— Érase una vez una niña que se llamaba Caperucita Amarilla.
— ¡No, Roja!
— ¡Ah!, sí, Caperucita Roja. Su mamá la llamó y le dijo: “Escucha, Caperucita Verde…”
— ¡Que no, Roja!
— ¡Ah!, sí, Roja. “Ve a casa de tía Diomira a llevarle esta piel de papa”.
— No: “Ve a casa de la abuelita a llevarle este pastel”.
— Bien. La niña se fue al bosque y se encontró una jirafa.
— ¡Qué lío! Se encontró al lobo, no una jirafa.
— Y el lobo le preguntó: “¿Cuántas son seis por ocho?”
— ¡Qué va! El lobo le preguntó: “¿Adónde vas?”
— Tienes razón. Y Caperucita Negra respondió…
— ¡Era Caperucita Roja, Roja, Roja!
— Sí. Y respondió: “Voy al mercado a comprar salsa de tomate”.
— ¡Qué va!: “Voy a casa de la abuelita, que está enferma, pero no recuerdo el camino”.

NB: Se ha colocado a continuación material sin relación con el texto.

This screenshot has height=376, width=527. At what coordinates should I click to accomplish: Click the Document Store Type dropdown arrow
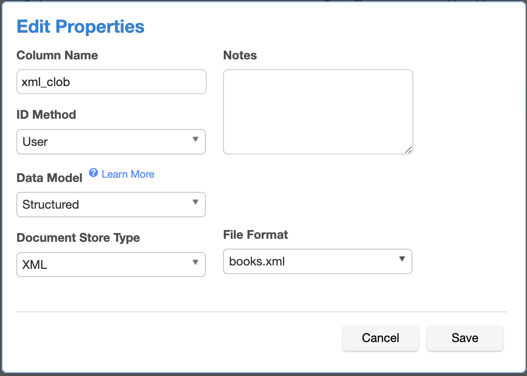tap(195, 262)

— Exacto. Y el caballo dijo…
— ¿Qué caballo? Era un lobo.
— Seguro. Y dijo: “Toma el tranvía número setenta y cinco, baja en la plaza de la Catedral, tuerce a la derecha, y encontrarás tres peldaños y una moneda en el suelo; deja los tres peldaños, recoge la moneda y cómprate un chicle”.
— Tú no sabes contar cuentos en absoluto, abuelo. Los enredas todos. Pero no importa, ¿me compras un chicle?
— Bueno, toma la moneda.
Y el abuelo siguió leyendo el periódico.